== Requirement ==
The line containing "Click the power" marks the end: write out exactly every line from the first line of the data below through that line, and only those.

== Data for processing ==

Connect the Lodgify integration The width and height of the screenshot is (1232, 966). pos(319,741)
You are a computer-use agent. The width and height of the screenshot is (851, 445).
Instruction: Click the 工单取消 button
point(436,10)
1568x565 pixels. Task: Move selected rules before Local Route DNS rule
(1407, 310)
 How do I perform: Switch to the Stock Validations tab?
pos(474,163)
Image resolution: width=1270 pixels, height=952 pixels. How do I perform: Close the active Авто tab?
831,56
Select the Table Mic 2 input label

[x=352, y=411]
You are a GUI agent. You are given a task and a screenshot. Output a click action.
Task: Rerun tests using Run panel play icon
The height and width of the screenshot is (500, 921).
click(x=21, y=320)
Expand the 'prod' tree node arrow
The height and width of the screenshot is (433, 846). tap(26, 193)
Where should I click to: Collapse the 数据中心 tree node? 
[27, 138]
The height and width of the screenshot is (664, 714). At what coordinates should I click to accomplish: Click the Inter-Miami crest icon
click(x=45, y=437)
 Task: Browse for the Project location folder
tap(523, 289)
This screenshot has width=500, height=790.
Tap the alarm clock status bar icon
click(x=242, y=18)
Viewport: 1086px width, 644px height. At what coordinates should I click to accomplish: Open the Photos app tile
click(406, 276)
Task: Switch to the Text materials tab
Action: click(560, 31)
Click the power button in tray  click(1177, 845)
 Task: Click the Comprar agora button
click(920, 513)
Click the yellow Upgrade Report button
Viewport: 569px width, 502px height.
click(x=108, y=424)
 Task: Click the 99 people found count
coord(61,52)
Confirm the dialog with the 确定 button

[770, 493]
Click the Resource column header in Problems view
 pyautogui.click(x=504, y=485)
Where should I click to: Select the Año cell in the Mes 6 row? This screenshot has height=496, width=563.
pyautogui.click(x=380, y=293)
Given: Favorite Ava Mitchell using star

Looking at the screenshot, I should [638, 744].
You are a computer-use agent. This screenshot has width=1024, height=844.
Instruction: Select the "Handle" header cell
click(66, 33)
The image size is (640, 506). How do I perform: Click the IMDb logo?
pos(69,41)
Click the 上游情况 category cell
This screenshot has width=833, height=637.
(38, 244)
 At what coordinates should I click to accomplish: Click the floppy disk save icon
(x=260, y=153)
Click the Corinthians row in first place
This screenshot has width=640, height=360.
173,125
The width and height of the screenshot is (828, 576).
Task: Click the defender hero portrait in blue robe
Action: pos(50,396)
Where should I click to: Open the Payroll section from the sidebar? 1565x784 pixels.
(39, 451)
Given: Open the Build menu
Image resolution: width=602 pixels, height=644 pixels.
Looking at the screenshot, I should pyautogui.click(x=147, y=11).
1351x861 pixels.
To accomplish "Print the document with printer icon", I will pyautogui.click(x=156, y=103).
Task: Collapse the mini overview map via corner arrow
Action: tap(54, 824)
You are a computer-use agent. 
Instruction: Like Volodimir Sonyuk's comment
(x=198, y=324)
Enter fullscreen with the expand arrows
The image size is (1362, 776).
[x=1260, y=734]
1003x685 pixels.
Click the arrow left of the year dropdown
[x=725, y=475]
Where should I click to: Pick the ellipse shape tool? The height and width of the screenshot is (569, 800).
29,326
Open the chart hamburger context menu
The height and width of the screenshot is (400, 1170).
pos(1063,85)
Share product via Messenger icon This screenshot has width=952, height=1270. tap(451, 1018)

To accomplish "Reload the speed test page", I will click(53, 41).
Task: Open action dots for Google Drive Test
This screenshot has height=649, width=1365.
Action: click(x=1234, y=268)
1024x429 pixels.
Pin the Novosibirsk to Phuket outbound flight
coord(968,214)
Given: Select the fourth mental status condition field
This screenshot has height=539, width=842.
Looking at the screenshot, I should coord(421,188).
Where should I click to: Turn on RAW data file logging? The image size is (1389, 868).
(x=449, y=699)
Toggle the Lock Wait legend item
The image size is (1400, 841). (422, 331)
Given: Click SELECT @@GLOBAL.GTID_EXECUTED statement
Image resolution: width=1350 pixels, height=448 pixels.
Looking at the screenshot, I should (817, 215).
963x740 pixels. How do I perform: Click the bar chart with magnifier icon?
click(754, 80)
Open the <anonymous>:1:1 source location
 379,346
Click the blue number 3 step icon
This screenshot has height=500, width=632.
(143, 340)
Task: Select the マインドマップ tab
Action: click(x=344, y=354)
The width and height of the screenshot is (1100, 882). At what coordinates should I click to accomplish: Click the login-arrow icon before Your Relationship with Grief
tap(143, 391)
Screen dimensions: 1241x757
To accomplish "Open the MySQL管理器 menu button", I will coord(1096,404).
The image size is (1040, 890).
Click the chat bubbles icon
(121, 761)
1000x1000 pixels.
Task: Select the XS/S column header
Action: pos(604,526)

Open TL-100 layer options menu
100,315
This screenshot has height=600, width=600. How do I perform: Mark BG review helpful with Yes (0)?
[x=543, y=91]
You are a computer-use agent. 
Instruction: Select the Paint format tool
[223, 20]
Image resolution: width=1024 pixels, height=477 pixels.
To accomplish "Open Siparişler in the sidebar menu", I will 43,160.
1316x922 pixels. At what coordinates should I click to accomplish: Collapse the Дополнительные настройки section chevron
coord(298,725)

== Answer space ==
Connect the Lodgify integration The width and height of the screenshot is (1232, 966). pos(319,741)
You are a computer-use agent. The width and height of the screenshot is (851, 445).
Instruction: Click the 工单取消 button
point(436,10)
1568x565 pixels. Task: Move selected rules before Local Route DNS rule
(1407, 310)
 How do I perform: Switch to the Stock Validations tab?
pos(474,163)
Image resolution: width=1270 pixels, height=952 pixels. How do I perform: Close the active Авто tab?
831,56
Select the Table Mic 2 input label

[x=352, y=411]
You are a GUI agent. You are given a task and a screenshot. Output a click action.
Task: Rerun tests using Run panel play icon
The height and width of the screenshot is (500, 921).
click(x=21, y=320)
Expand the 'prod' tree node arrow
The height and width of the screenshot is (433, 846). tap(26, 193)
Where should I click to: Collapse the 数据中心 tree node? 
[27, 138]
The height and width of the screenshot is (664, 714). At what coordinates should I click to accomplish: Click the Inter-Miami crest icon
click(x=45, y=437)
 Task: Browse for the Project location folder
tap(523, 289)
This screenshot has width=500, height=790.
Tap the alarm clock status bar icon
click(x=242, y=18)
Viewport: 1086px width, 644px height. At what coordinates should I click to accomplish: Open the Photos app tile
click(406, 276)
Task: Switch to the Text materials tab
Action: click(560, 31)
Click the power button in tray  click(1177, 845)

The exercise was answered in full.